(Selected text)

# 2013 Martin Archery Product Line



## TipToX (Jul 18, 2012)

Wow gorgeous catalog! Looks like you guys have definitely stepped things up this year. Excited to shoot the Alien.


----------



## coastiehunter2 (Jun 27, 2011)

good job guys!


----------



## wv_hunter (Oct 5, 2007)

When are the 2013 bows gonna be available? More specifically the Diable take down recurve?


----------



## apache pilot (Jul 14, 2010)

man that is a great looking line up


----------



## bowtech dually (Mar 10, 2003)

I would love to use your 2X4 quiver on my Elite bow, I know you make Mathews adapters do you see yourself making Hoyt/Elite adapters.


----------



## kylecurtis04 (Nov 30, 2010)

looking good fellas.


----------



## AdvanTimberLou (Aug 8, 2005)

Great job Martin! Makes me proud to shoot your bows! :thumb:


----------



## deadsquirrel (Feb 17, 2010)

I'm sure they will shoot as good they look! :tongue:


----------



## trkyslr (Dec 14, 2009)

Lime how the pro series has the one piece risers... Anyone notice that?! Martin looking good!


----------



## JHENS87 (Nov 7, 2009)

Really wanting to shoot that nemesis 35, specs look awesome, as does the riser


----------



## whack n stack (Dec 23, 2007)

Very nice looking bows!


----------



## Spikealot (May 27, 2009)

Lots of great stuff this year.
Thank You Martin.!


----------



## kylecurtis04 (Nov 30, 2010)

bump it up


----------



## Deserthuntr (Nov 23, 2008)

Excellent line-up! Like the Nemesis, Alien and Seeker, in that order. Great range considering draw length, speed and axle to axle. Can't wait to shoot them. Well done Martin!


----------



## CherryJu1ce (Feb 25, 2005)

I like the looks of the Phantom 4. Simple.


----------



## Airows (Oct 31, 2011)

Fantastic lineup this year Martin.


----------



## scoutinlife (Aug 27, 2010)

Wow so want one of the Prowlers!!!! Great job Martin!!!


----------



## wscywabbit (Mar 14, 2009)

Very nice job, I'm excited to shoot them! I like the re-tooling of the brands, the whole pro vs gold vs rytera was confusing to some people. The whole presentation is awesome, and think this'll be another great year for Martin! Makes me wish I was on the market for a new bow soon...


----------



## Daiwateampenn (Feb 8, 2012)

it just took me one hour to finish the whole catalog, just cant miss out every pages....


----------



## chrisvdub (Oct 21, 2012)

When can we expect to see the 2013 models for sale in Canada? And what kind of prices are we looking at?


----------



## Shooter78 (Jul 22, 2009)

The new alien looks pretty awesome imo...Cant wait to shoot one:teeth:


----------



## carolina cougar (Feb 7, 2005)

bows look great!--any reports-anyone shot any of the 2013 line up? any centershot tuning issues?


----------



## Heath cary (Dec 31, 2012)

*Martin*



Martin Archery said:


> Martin Archery is excited to announce our 2013 bow line-up. You will notice that we have taken all the stops out for this great line-up. These are some of the most exciting changing we have made in several year. We are sure you will love this new look and feel!

(Dataset content)

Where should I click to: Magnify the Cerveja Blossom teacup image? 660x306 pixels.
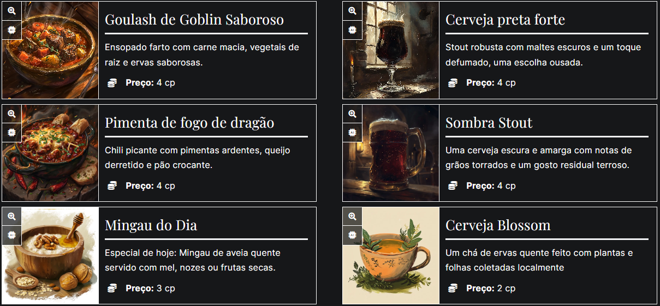pyautogui.click(x=352, y=217)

(What you will do)
(a) In the forum thread on Martin Archery's 2013 line, which three bows does Deserthuntr say he likes, and in what order?
(b) Rewrite everything in the Martin Archery thread from "## bowtech dually" down to "looking good fellas.", replacing "quiver" with "stabilizer".
(c) Extend the forum thread about Martin Archery's 2013 bows past its final line.

(Responses to the tasks)
(a) The Nemesis, the Alien and the Seeker, in that order.

(b)
## bowtech dually (Mar 10, 2003)

I would love to use your 2X4 stabilizer on my Elite bow, I know you make Mathews adapters do you see yourself making Hoyt/Elite adapters.


----------



## kylecurtis04 (Nov 30, 2010)

looking good fellas.

(c)
> 
> 2013martinarcherycatalog
> Download Catalog Here
> ...


I have a martin bengal pro I want to sale


----------



## bowtech dually (Mar 10, 2003)

Do not see that, it has always said machined from a solid block of 6061...but I believe it is still machined in 3 pieces and then assembled.


trkyslr said:


> Lime how the pro series has the one piece risers... Anyone notice that?! Martin looking good!


----------



## ATLurker (Jan 2, 2011)

What, no Martin Girls???


----------



## hphunter (Aug 23, 2010)

Question- why do people complain about a 3 piece riser w Martin when the spec sheet on almost all of the bows says solid aluminum riser?

I don't have a dealer near me and this has always kept me from trying one. 

The bows look great.


----------



## RT1 (Nov 20, 2006)

hphunter said:


> Question- why do people complain about a 3 piece riser w Martin when the spec sheet on almost all of the bows says solid aluminum riser?
> 
> I don't have a dealer near me and this has always kept me from trying one.
> 
> The bows look great.


the risers are fine and have never been a problem.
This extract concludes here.